→ Exercise brief
Write the lines between the one holding "The height and" and the one holding "click(x=996, y=559)", inclusive, as a JSON list of strings with one string per line and no blank lines. Don't include the pictures in the answer.

→ Records supplied
-.-.-

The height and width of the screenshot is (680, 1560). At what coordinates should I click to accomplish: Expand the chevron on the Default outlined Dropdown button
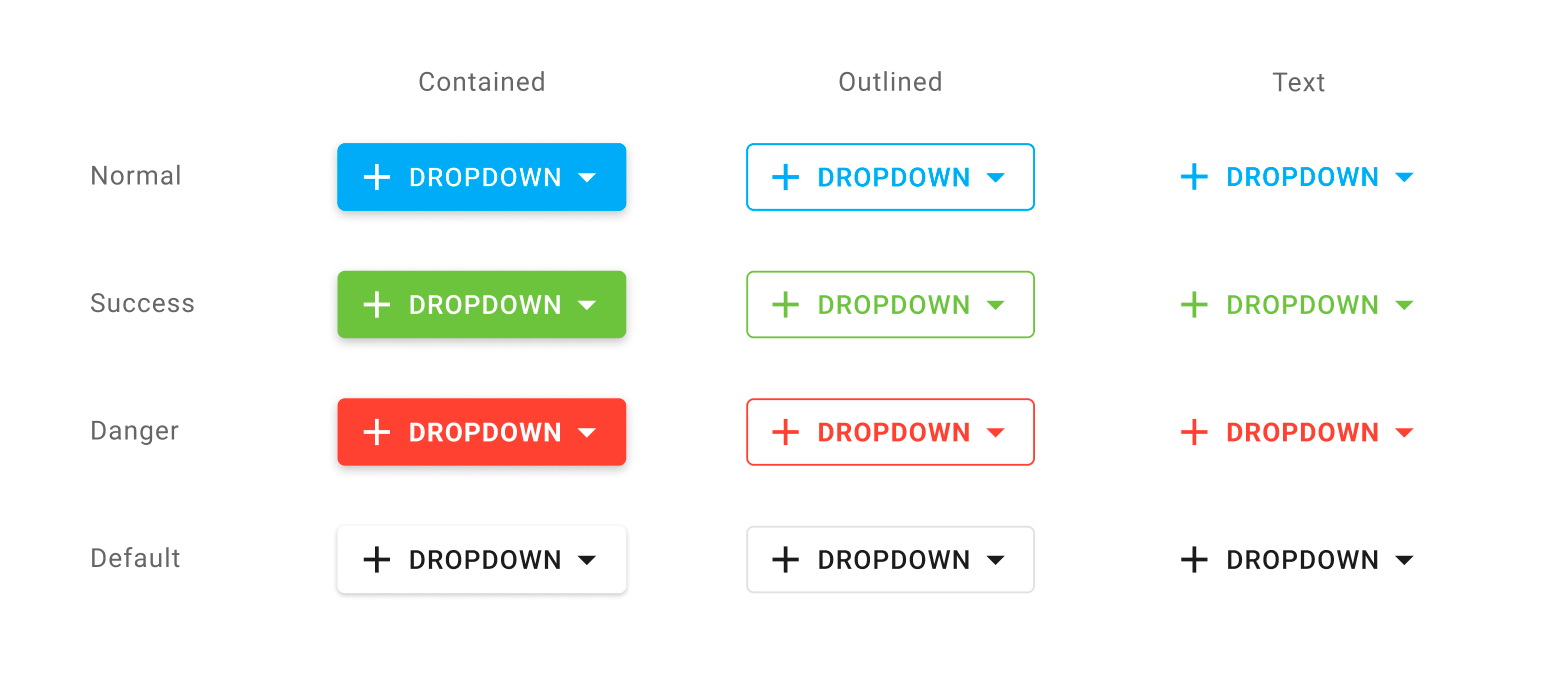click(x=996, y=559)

-.-.-

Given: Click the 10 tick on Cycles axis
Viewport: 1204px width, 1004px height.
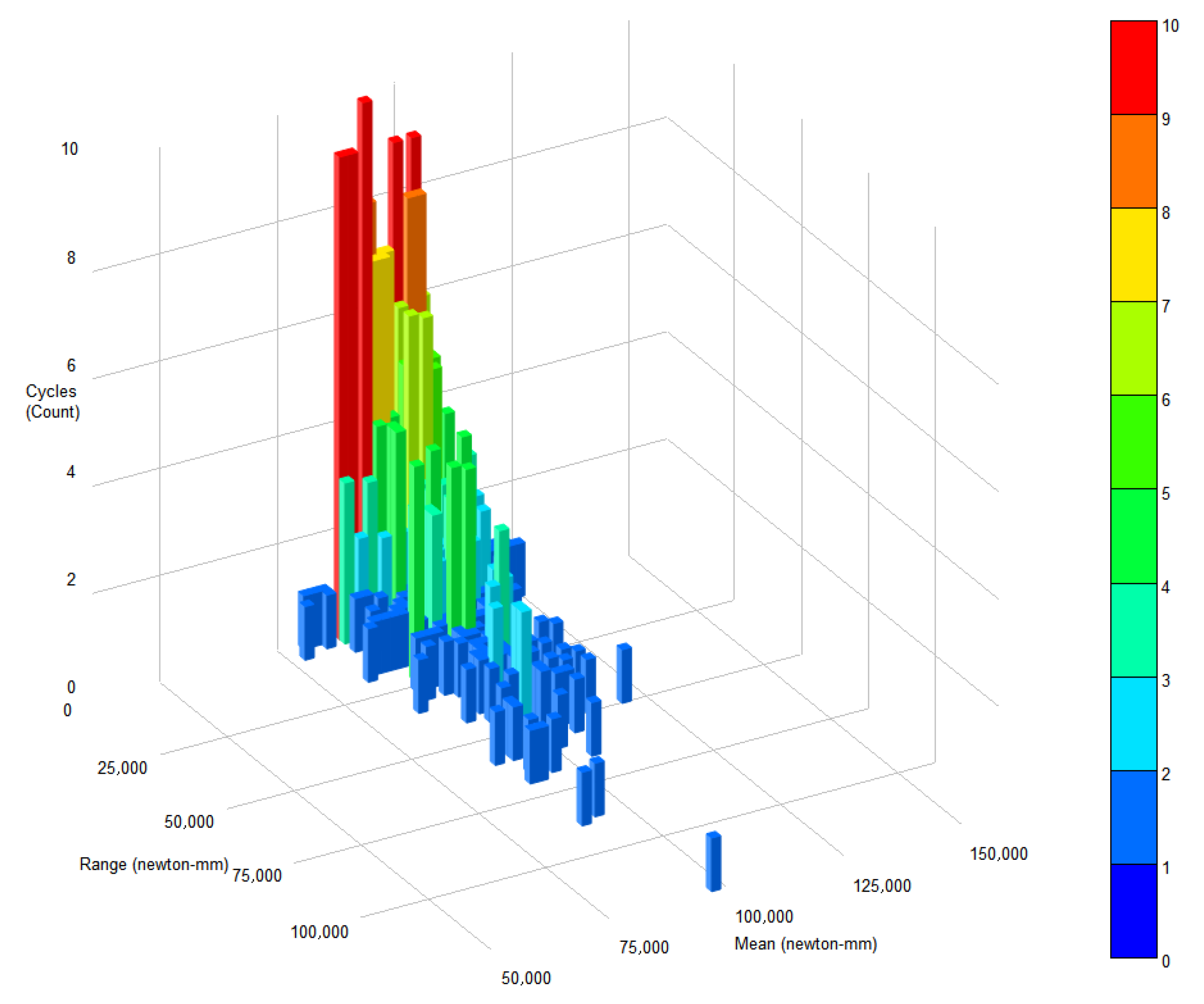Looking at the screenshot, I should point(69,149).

-.-.-

→ Solved exercise
[
  "The height and width of the screenshot is (680, 1560). At what coordinates should I click to accomplish: Expand the chevron on the Default outlined Dropdown button",
  "click(x=996, y=559)"
]